_Your instructions_
Each entry listed below should be reproduced word for word.

○ ○ ○

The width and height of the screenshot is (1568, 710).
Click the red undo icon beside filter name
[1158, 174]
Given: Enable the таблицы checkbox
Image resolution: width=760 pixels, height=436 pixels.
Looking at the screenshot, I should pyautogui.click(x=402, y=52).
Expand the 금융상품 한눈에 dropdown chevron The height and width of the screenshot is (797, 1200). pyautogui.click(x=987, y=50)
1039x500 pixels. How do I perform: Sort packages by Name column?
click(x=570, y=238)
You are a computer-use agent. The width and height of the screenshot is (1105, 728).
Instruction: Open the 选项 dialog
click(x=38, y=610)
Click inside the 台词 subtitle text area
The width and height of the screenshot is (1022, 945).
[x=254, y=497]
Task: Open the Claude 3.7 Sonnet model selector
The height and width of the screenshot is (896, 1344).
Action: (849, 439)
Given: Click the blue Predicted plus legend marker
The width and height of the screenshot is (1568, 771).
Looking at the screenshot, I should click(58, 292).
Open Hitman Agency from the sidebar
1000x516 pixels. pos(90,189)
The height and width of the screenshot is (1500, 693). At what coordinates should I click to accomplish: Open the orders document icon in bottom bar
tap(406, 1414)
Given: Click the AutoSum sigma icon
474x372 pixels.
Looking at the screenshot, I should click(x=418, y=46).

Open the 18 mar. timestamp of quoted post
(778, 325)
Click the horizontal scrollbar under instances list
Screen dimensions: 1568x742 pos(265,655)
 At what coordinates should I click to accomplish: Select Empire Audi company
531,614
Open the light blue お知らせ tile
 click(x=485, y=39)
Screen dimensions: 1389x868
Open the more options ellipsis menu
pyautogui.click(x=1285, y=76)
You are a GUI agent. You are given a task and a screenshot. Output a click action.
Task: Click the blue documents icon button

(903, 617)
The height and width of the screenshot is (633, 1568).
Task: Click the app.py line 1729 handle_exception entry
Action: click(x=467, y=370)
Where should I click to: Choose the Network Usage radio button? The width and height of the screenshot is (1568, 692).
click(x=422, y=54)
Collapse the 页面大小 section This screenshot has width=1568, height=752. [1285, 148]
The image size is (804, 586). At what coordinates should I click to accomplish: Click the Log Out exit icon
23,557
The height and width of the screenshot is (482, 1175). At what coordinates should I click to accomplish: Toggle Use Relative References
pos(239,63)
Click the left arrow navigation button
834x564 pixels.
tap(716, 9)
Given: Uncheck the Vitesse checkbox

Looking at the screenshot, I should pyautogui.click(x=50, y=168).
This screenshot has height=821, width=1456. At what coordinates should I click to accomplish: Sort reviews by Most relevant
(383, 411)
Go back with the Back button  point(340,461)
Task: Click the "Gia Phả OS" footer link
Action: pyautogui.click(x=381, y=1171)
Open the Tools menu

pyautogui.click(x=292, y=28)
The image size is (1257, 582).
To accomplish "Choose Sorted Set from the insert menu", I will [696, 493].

○ ○ ○

_Exercise answer_
The width and height of the screenshot is (1568, 710).
Click the red undo icon beside filter name
[1158, 174]
Given: Enable the таблицы checkbox
Image resolution: width=760 pixels, height=436 pixels.
Looking at the screenshot, I should pyautogui.click(x=402, y=52).
Expand the 금융상품 한눈에 dropdown chevron The height and width of the screenshot is (797, 1200). pyautogui.click(x=987, y=50)
1039x500 pixels. How do I perform: Sort packages by Name column?
click(x=570, y=238)
You are a computer-use agent. The width and height of the screenshot is (1105, 728).
Instruction: Open the 选项 dialog
click(x=38, y=610)
Click inside the 台词 subtitle text area
The width and height of the screenshot is (1022, 945).
[x=254, y=497]
Task: Open the Claude 3.7 Sonnet model selector
The height and width of the screenshot is (896, 1344).
Action: (849, 439)
Given: Click the blue Predicted plus legend marker
The width and height of the screenshot is (1568, 771).
Looking at the screenshot, I should click(58, 292).
Open Hitman Agency from the sidebar
1000x516 pixels. pos(90,189)
The height and width of the screenshot is (1500, 693). At what coordinates should I click to accomplish: Open the orders document icon in bottom bar
tap(406, 1414)
Given: Click the AutoSum sigma icon
474x372 pixels.
Looking at the screenshot, I should click(x=418, y=46).

Open the 18 mar. timestamp of quoted post
(778, 325)
Click the horizontal scrollbar under instances list
Screen dimensions: 1568x742 pos(265,655)
 At what coordinates should I click to accomplish: Select Empire Audi company
531,614
Open the light blue お知らせ tile
 click(x=485, y=39)
Screen dimensions: 1389x868
Open the more options ellipsis menu
pyautogui.click(x=1285, y=76)
You are a GUI agent. You are given a task and a screenshot. Output a click action.
Task: Click the blue documents icon button

(903, 617)
The height and width of the screenshot is (633, 1568).
Task: Click the app.py line 1729 handle_exception entry
Action: click(x=467, y=370)
Where should I click to: Choose the Network Usage radio button? The width and height of the screenshot is (1568, 692).
click(x=422, y=54)
Collapse the 页面大小 section This screenshot has width=1568, height=752. [1285, 148]
The image size is (804, 586). At what coordinates should I click to accomplish: Click the Log Out exit icon
23,557
The height and width of the screenshot is (482, 1175). At what coordinates should I click to accomplish: Toggle Use Relative References
pos(239,63)
Click the left arrow navigation button
834x564 pixels.
tap(716, 9)
Given: Uncheck the Vitesse checkbox

Looking at the screenshot, I should pyautogui.click(x=50, y=168).
This screenshot has height=821, width=1456. At what coordinates should I click to accomplish: Sort reviews by Most relevant
(383, 411)
Go back with the Back button  point(340,461)
Task: Click the "Gia Phả OS" footer link
Action: pyautogui.click(x=381, y=1171)
Open the Tools menu

pyautogui.click(x=292, y=28)
The image size is (1257, 582).
To accomplish "Choose Sorted Set from the insert menu", I will [696, 493].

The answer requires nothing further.